Abstract

The heart rate (HR) signal is so weak in remote photoplethysmography (rPPG) and ballistocardiogram (BCG) that HR estimation is very sensitive to face and body motion disturbance caused by spontaneous head and body movements as well as facial expressions of subjects in conversation. This article proposed a novel multimodal quasi-contactless HR sensor to ensure the robustness and accuracy of HR estimation under extreme facial poses, large-motion disturbances, and multiple faces in a video for computer-aided police interrogation.
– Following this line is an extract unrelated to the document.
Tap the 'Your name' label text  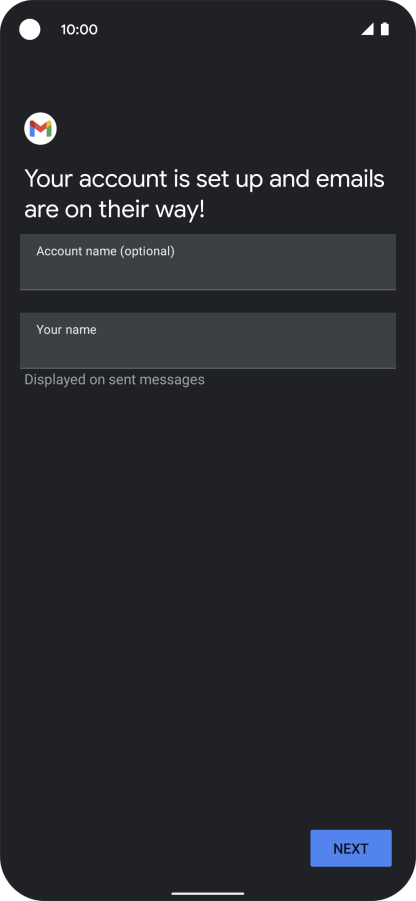[x=66, y=330]
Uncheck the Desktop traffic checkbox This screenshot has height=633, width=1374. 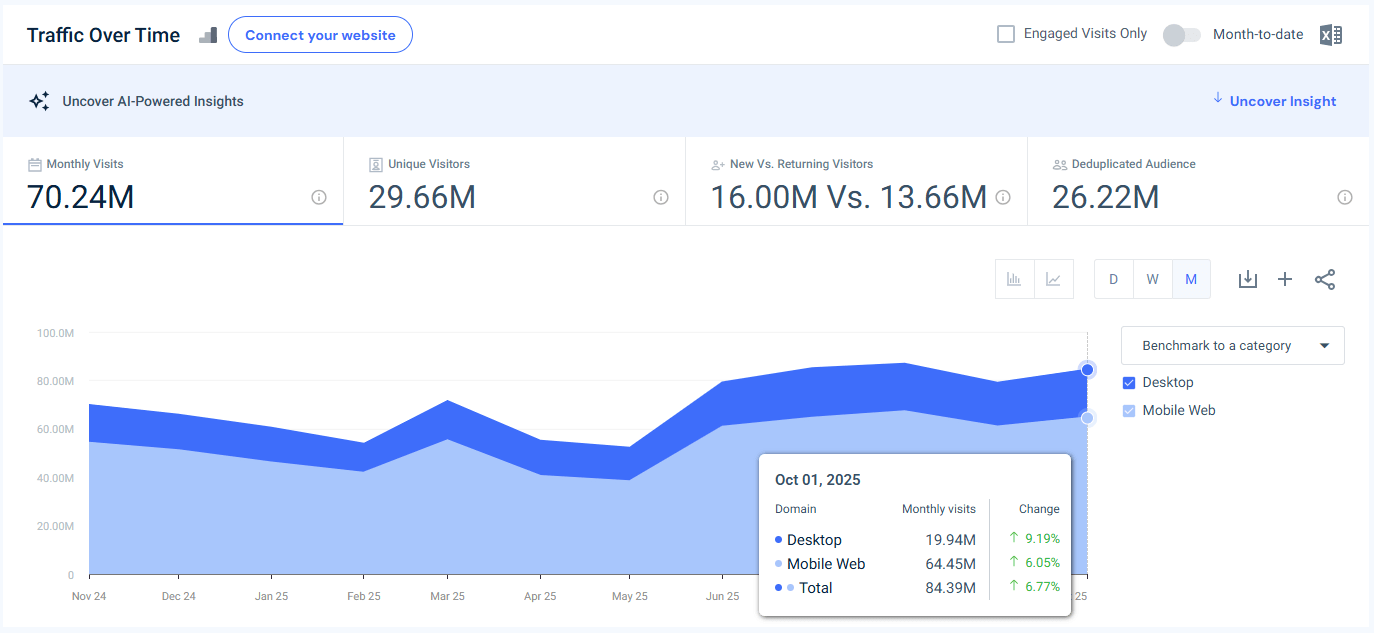pyautogui.click(x=1129, y=382)
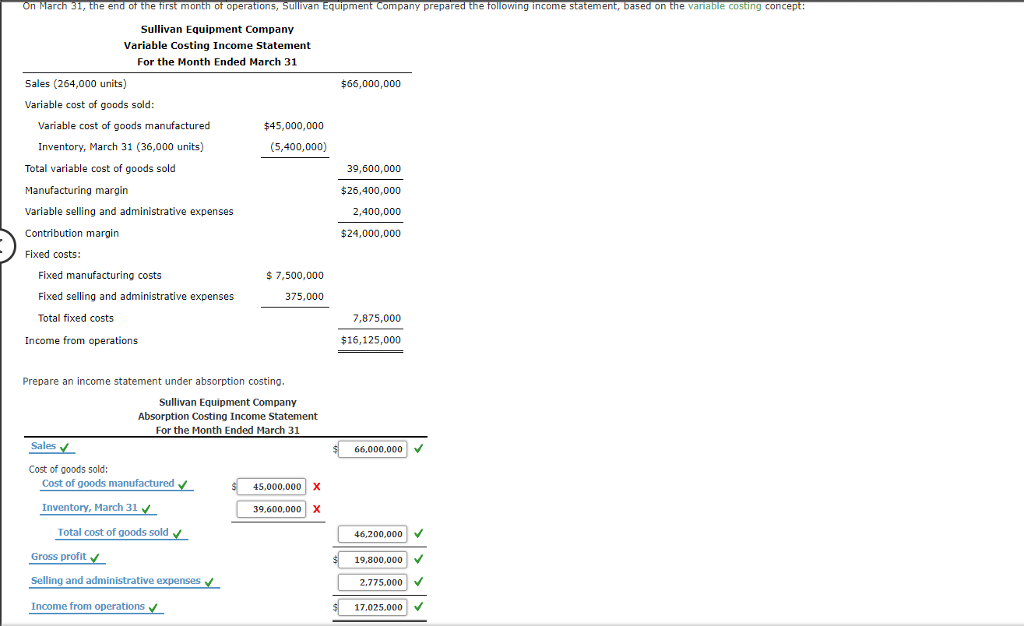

Specifically, we propose a novel landmark-based approach for a deep facial region of interest (ROI) tracker and face pose constrained Kalman filter to continuously and robustly track target facial ROIs for estimating HR from face and head motion disturbances in rPPG. This motion-disturbed rPPG signal is further fused with a minimally disturbed BCG signal by the face and head movements via a bank of notch filters with a recursive weighting scheme to obtain the dominant HR frequency for final accurate HR estimation. To facilitate reproducible HR estimation research, we synchronously acquire and publicly share a multimodal data set that contains 20 sets of ECG and BCG signals as well as uncompressed, rPPG-dedicated videos from ten subjects in a stable state and large-motion state (MS) without and with large face and body movements in a sitting position. We demonstrate through experimental comparisons that the proposed multimodal HR sensor is more robust and accurate than the state-of-the-art single-modal HR sensor solely with rPPG- or BCG-based methods. The mean absolute error (MAE) of HR estimation is 7.13 BPM lower than the BCG algorithm and 3.12 BPM lower than the model-based plane-orthogonal-to-skin (POS) algorithm in the MS.